Claramente, algo mais está acontecendo neste
processo. E uma possível razão é o diagrama de conexões do cérebro, conhecido
como "conectoma".
O cérebro humano contém cerca de 86 bilhões de
células especializadas chamadas neurônios. Elas se conectam entre si e enviam
sinais de umas para as outras.
Muitos neurocientistas suspeitam que as alterações
do padrão de conexão são mais importantes para o desenvolvimento da cognição
humana do que algo tão prosaico como o volume do cérebro.
"Até mesmo mudanças pequenas da conectividade,
especialmente da conectividade de longo alcance, realmente geram profundas
mudanças cognitivas e de comportamento", afirma o neurocientista Nenad
Sestan, da Universidade Yale em New Haven, no Estado americano de Connecticut.
Particularmente, algumas partes do cérebro humano
recebem informações de muitas outras regiões. Isso permite integrar diversas
informações e tomar decisões adequadas.
O córtex pré-frontal, na parte da frente do
cérebro, é uma dessas regiões.

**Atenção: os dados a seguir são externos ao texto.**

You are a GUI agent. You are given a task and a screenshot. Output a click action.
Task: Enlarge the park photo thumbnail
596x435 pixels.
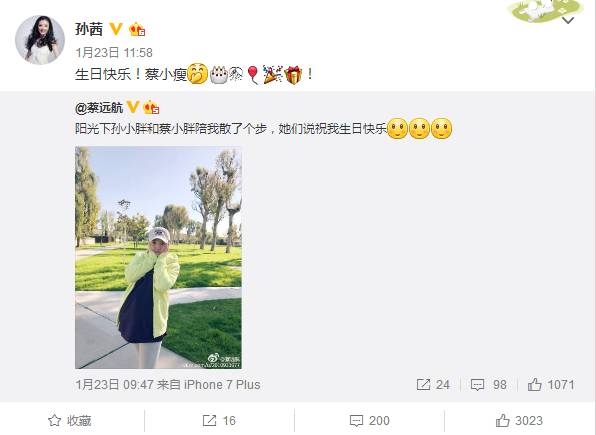[159, 257]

Sestan o chama de "CEO [diretor-executivo]
do cérebro".
"Um pequeno aumento desse circuito integrativo
é muito benéfico para as capacidades cognitivas humanas", concorda van den
Heuvel.
Em um estudo publicado em maio deste ano, sua
equipe demonstrou que os cérebros humanos e dos chimpanzés compartilham muitos
padrões de conectividade similares, mas os seres humanos apresentam
conectividade mais forte entre as regiões envolvidas com a linguagem.

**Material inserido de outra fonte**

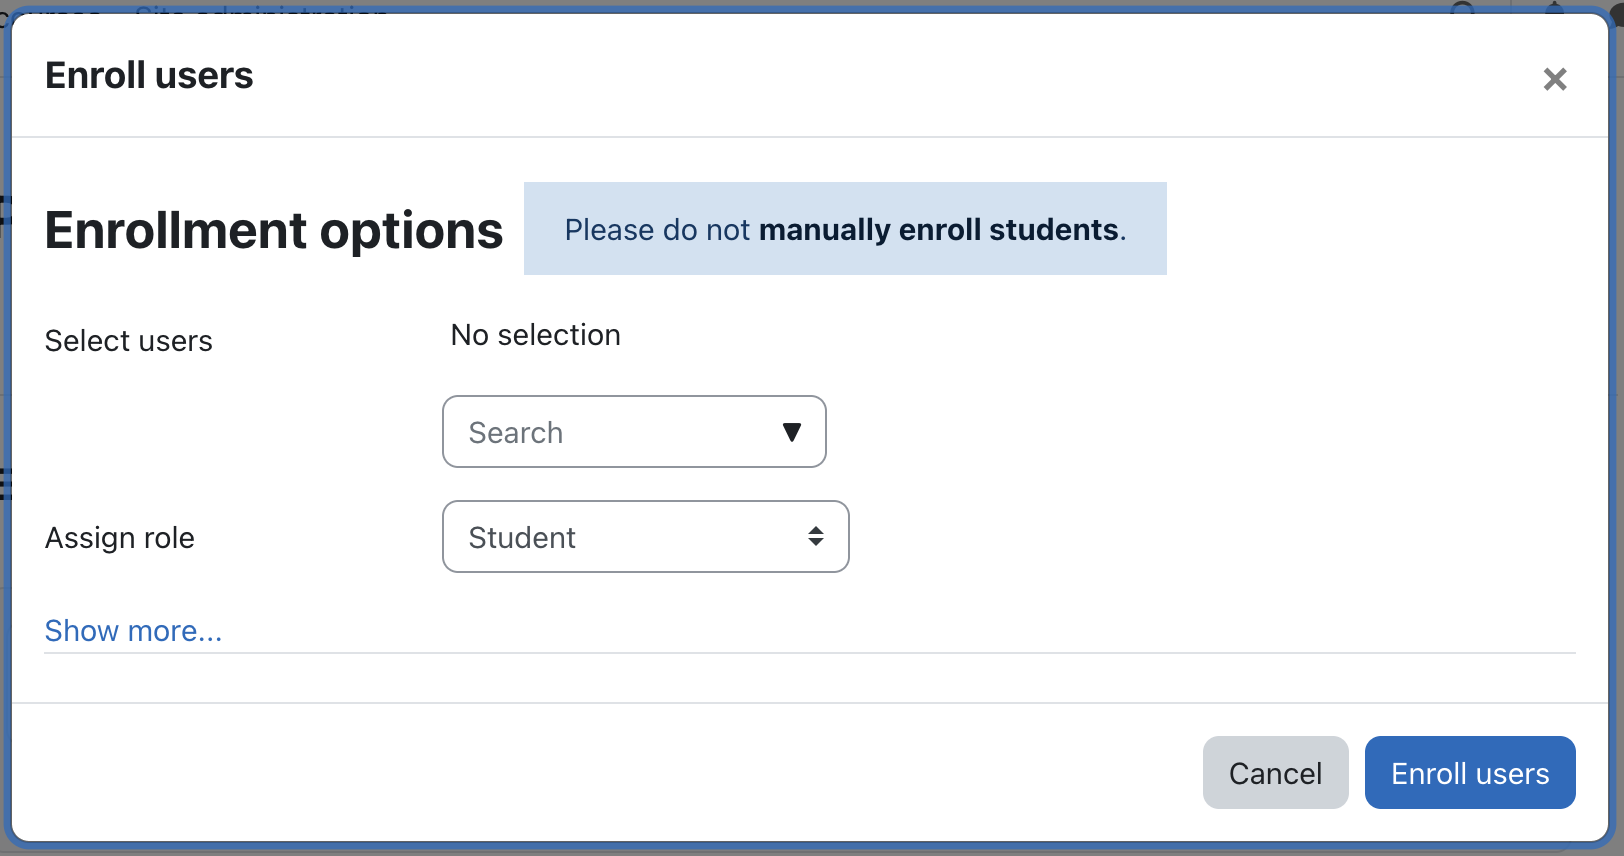This screenshot has height=856, width=1624.
Task: Click the No selection text
Action: click(535, 335)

E estas áreas integradas do cérebro também são
associadas a transtornos psiquiátricos.
Em 2019, a equipe de van den Heuvel demonstrou que
os padrões de conexão encontrados em seres humanos, mas não em chimpanzés, são
frequentemente associados ao aumento do risco de esquizofrenia.
Esta conclusão indica que os seres humanos fizeram
uma compensação evolutiva: maior inteligência, em troca de um risco maior de
problemas de saúde mental.
Evidências como esta sugerem que o conectoma é
importante. E quanto aos neurônios propriamente ditos? Os neurônios humanos são
diferentes dos neurônios dos chimpanzés?
·
Células alteradas
"Existe um longo histórico de pessoas que
procuram neurônios específicos no cérebro humano", segundo van den Heuvel.
Uma das primeiras tentativas foi realizada no
início do século 20, pelo neurologista austríaco Constantin von Economo
(1876-1931). Ele identificou neurônios em forma de fuso no córtex cerebral
humano, às vezes denominados "neurônios de von Economo".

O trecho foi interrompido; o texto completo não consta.